John Maynard Keynes argued that recessions are prolonged by wages falling much more slowly than assumed in the models of classical economics. Virtually all economists agree with this point. Like most economists, then and now, Keynes believed that if wages could fall very rapidly, labor markets would clear quickly and therefore unemployment would be short-lived.
Rapidly falling wages produce jobs
For this reason, Keynesian and nonKeynesian economists alike view the speed at which wages fall in a recession to be important for rapid economic recovery. Falling wages increase the profitability of production, and this induces firms to produce more. This in turn leads to more hiring, faster economic growth, and a lower unemployment rate.
Virtually no economist disputes the claim that the faster that wages fall in a recession, the more quickly an economy will recover. Keynes certainly believed this. Keynes’ caveat was simply that this process takes too long, so we should use expansionary fiscal policy to hasten recovery by stimulating demand.
The most obvious way for wages to fall is for individuals to be paid less in the jobs they already have. Although some companies have introduced pay cuts, there are strong institutional impediments to doing so, and therefore most have not. But another way the economy can produce the same effect is if individuals, after losing a job, take new jobs at lower wages than the jobs they originally had.
What does this have to do with extending unemployment benefits?

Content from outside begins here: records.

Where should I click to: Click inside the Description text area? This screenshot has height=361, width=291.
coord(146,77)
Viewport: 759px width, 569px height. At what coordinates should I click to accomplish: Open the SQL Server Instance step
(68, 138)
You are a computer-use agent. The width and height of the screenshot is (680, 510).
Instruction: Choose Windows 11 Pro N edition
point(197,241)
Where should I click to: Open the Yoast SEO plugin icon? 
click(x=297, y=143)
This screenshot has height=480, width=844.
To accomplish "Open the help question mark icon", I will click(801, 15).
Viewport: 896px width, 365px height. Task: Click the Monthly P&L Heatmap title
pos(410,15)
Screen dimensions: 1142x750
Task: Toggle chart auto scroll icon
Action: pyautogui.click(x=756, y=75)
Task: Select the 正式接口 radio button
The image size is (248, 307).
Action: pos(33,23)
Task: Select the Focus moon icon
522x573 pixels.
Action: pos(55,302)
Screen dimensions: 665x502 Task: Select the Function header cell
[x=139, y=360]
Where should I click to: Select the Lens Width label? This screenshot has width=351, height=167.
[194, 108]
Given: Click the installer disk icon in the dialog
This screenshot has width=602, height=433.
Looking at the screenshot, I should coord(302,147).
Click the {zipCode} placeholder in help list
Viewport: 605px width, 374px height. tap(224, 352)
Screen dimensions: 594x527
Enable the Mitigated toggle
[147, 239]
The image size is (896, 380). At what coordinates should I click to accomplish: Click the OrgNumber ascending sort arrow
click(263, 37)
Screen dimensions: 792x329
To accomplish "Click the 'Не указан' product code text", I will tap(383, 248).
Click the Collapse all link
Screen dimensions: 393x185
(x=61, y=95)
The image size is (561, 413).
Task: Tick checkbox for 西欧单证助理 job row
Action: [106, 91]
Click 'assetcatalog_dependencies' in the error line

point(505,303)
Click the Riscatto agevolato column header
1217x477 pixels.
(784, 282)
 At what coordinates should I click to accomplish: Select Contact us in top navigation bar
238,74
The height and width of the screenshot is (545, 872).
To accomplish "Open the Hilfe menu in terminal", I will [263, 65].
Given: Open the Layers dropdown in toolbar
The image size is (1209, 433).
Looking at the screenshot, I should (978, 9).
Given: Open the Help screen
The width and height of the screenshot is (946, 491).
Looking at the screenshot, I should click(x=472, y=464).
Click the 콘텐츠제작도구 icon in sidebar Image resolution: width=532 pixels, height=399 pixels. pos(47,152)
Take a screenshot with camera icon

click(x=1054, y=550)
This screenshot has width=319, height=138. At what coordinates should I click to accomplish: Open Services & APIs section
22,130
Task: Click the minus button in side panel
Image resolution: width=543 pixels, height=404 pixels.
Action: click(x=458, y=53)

Someone who is unemployed as a mechanical engineer might nevertheless be able to find a job as a production line worker. Extending unemployment benefits induces such an individual to keep looking for another engineering job. But if that individual took a job as a production line worker because unemployment benefits ran out, productivity in the new position would almost certainly increase – even though the wage associated with it did not rise.
Extending jobless benefits makes wages rigid
Because extending unemployment benefits makes many individuals less willing to take new jobs at lower pay, it adds to wage rigidity, which Keynes (correctly) argued prolongs recessions.
There is abundant empirical evidence that unemployment benefits induce workers to keep looking for a job like the one they lost (see previous work by Alan Krueger, the president’s new top economic advisor). So extending unemployment benefits yet again will interrupt a potentially important mechanism by which the economy self-corrects by effectively reducing real wages.